The problem: Repeat the entries below word for word, keeping every line unchanged.

Interface element records
++++++++++++++++++++

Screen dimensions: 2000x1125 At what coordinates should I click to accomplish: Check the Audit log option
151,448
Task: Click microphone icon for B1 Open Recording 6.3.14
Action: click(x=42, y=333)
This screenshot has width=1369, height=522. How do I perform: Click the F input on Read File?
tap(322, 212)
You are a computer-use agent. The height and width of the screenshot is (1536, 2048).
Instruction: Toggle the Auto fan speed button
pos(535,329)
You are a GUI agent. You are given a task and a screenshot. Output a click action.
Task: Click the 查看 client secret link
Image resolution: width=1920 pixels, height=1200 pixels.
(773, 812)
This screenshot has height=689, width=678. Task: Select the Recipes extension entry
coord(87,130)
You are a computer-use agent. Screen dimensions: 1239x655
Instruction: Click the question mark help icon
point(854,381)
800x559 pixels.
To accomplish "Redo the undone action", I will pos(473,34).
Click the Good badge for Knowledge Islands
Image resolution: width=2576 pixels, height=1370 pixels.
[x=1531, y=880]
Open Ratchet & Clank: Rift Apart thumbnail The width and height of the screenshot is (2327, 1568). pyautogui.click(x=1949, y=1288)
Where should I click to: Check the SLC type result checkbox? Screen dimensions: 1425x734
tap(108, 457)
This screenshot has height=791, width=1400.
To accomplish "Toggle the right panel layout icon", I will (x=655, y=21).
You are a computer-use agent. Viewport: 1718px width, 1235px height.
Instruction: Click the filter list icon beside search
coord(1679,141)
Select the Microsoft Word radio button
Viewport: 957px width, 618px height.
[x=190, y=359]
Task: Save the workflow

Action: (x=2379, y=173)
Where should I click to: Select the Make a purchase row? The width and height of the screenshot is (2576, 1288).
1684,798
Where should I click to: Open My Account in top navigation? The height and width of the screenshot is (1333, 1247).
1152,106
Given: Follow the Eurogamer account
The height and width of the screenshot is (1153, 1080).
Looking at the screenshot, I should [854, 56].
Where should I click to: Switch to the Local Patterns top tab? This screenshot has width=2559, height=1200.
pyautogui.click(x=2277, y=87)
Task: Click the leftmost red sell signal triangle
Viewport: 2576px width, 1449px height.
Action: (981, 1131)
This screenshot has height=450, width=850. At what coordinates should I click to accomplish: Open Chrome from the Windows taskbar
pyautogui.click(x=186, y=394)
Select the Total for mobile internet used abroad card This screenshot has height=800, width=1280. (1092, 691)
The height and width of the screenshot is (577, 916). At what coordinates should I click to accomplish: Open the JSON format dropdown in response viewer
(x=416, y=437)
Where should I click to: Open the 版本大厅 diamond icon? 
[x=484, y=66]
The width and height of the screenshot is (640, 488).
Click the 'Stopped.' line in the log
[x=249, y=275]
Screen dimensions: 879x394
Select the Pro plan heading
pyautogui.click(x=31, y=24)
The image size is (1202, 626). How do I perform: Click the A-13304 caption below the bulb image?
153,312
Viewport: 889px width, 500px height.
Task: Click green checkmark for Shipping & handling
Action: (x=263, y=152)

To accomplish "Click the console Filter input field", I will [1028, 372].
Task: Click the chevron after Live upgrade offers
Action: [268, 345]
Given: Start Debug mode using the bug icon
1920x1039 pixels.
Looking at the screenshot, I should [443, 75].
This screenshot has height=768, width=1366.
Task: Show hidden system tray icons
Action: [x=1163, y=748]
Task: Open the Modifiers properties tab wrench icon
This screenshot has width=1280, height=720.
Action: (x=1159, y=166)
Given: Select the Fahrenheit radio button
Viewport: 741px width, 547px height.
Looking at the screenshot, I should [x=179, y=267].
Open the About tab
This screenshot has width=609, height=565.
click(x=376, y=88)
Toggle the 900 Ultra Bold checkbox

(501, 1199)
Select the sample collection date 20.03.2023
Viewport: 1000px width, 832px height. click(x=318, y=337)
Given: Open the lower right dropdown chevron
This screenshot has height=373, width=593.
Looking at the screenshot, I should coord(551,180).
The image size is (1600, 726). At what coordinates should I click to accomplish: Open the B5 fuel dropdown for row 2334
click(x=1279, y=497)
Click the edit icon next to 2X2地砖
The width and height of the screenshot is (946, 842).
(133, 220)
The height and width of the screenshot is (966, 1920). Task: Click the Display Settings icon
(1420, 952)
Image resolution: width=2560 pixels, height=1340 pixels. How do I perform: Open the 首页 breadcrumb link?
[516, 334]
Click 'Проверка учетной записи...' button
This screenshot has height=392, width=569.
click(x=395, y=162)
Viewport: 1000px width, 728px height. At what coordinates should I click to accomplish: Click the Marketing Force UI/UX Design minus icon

++++++++++++++++++++

The solution:
Screen dimensions: 2000x1125 At what coordinates should I click to accomplish: Check the Audit log option
151,448
Task: Click microphone icon for B1 Open Recording 6.3.14
Action: click(x=42, y=333)
This screenshot has width=1369, height=522. How do I perform: Click the F input on Read File?
tap(322, 212)
You are a computer-use agent. The height and width of the screenshot is (1536, 2048).
Instruction: Toggle the Auto fan speed button
pos(535,329)
You are a GUI agent. You are given a task and a screenshot. Output a click action.
Task: Click the 查看 client secret link
Image resolution: width=1920 pixels, height=1200 pixels.
(773, 812)
This screenshot has height=689, width=678. Task: Select the Recipes extension entry
coord(87,130)
You are a computer-use agent. Screen dimensions: 1239x655
Instruction: Click the question mark help icon
point(854,381)
800x559 pixels.
To accomplish "Redo the undone action", I will pos(473,34).
Click the Good badge for Knowledge Islands
Image resolution: width=2576 pixels, height=1370 pixels.
[x=1531, y=880]
Open Ratchet & Clank: Rift Apart thumbnail The width and height of the screenshot is (2327, 1568). pyautogui.click(x=1949, y=1288)
Where should I click to: Check the SLC type result checkbox? Screen dimensions: 1425x734
tap(108, 457)
This screenshot has height=791, width=1400.
To accomplish "Toggle the right panel layout icon", I will (x=655, y=21).
You are a computer-use agent. Viewport: 1718px width, 1235px height.
Instruction: Click the filter list icon beside search
coord(1679,141)
Select the Microsoft Word radio button
Viewport: 957px width, 618px height.
[x=190, y=359]
Task: Save the workflow

Action: (x=2379, y=173)
Where should I click to: Select the Make a purchase row? The width and height of the screenshot is (2576, 1288).
1684,798
Where should I click to: Open My Account in top navigation? The height and width of the screenshot is (1333, 1247).
1152,106
Given: Follow the Eurogamer account
The height and width of the screenshot is (1153, 1080).
Looking at the screenshot, I should [854, 56].
Where should I click to: Switch to the Local Patterns top tab? This screenshot has width=2559, height=1200.
pyautogui.click(x=2277, y=87)
Task: Click the leftmost red sell signal triangle
Viewport: 2576px width, 1449px height.
Action: (981, 1131)
This screenshot has height=450, width=850. At what coordinates should I click to accomplish: Open Chrome from the Windows taskbar
pyautogui.click(x=186, y=394)
Select the Total for mobile internet used abroad card This screenshot has height=800, width=1280. (1092, 691)
The height and width of the screenshot is (577, 916). At what coordinates should I click to accomplish: Open the JSON format dropdown in response viewer
(x=416, y=437)
Where should I click to: Open the 版本大厅 diamond icon? 
[x=484, y=66]
The width and height of the screenshot is (640, 488).
Click the 'Stopped.' line in the log
[x=249, y=275]
Screen dimensions: 879x394
Select the Pro plan heading
pyautogui.click(x=31, y=24)
The image size is (1202, 626). How do I perform: Click the A-13304 caption below the bulb image?
153,312
Viewport: 889px width, 500px height.
Task: Click green checkmark for Shipping & handling
Action: (x=263, y=152)

To accomplish "Click the console Filter input field", I will [1028, 372].
Task: Click the chevron after Live upgrade offers
Action: [268, 345]
Given: Start Debug mode using the bug icon
1920x1039 pixels.
Looking at the screenshot, I should [443, 75].
This screenshot has height=768, width=1366.
Task: Show hidden system tray icons
Action: [x=1163, y=748]
Task: Open the Modifiers properties tab wrench icon
This screenshot has width=1280, height=720.
Action: (x=1159, y=166)
Given: Select the Fahrenheit radio button
Viewport: 741px width, 547px height.
Looking at the screenshot, I should [x=179, y=267].
Open the About tab
This screenshot has width=609, height=565.
click(x=376, y=88)
Toggle the 900 Ultra Bold checkbox

(501, 1199)
Select the sample collection date 20.03.2023
Viewport: 1000px width, 832px height. click(x=318, y=337)
Given: Open the lower right dropdown chevron
This screenshot has height=373, width=593.
Looking at the screenshot, I should coord(551,180).
The image size is (1600, 726). At what coordinates should I click to accomplish: Open the B5 fuel dropdown for row 2334
click(x=1279, y=497)
Click the edit icon next to 2X2地砖
The width and height of the screenshot is (946, 842).
(133, 220)
The height and width of the screenshot is (966, 1920). Task: Click the Display Settings icon
(1420, 952)
Image resolution: width=2560 pixels, height=1340 pixels. How do I perform: Open the 首页 breadcrumb link?
[516, 334]
Click 'Проверка учетной записи...' button
This screenshot has height=392, width=569.
click(x=395, y=162)
Viewport: 1000px width, 728px height. At what coordinates should I click to accomplish: Click the Marketing Force UI/UX Design minus icon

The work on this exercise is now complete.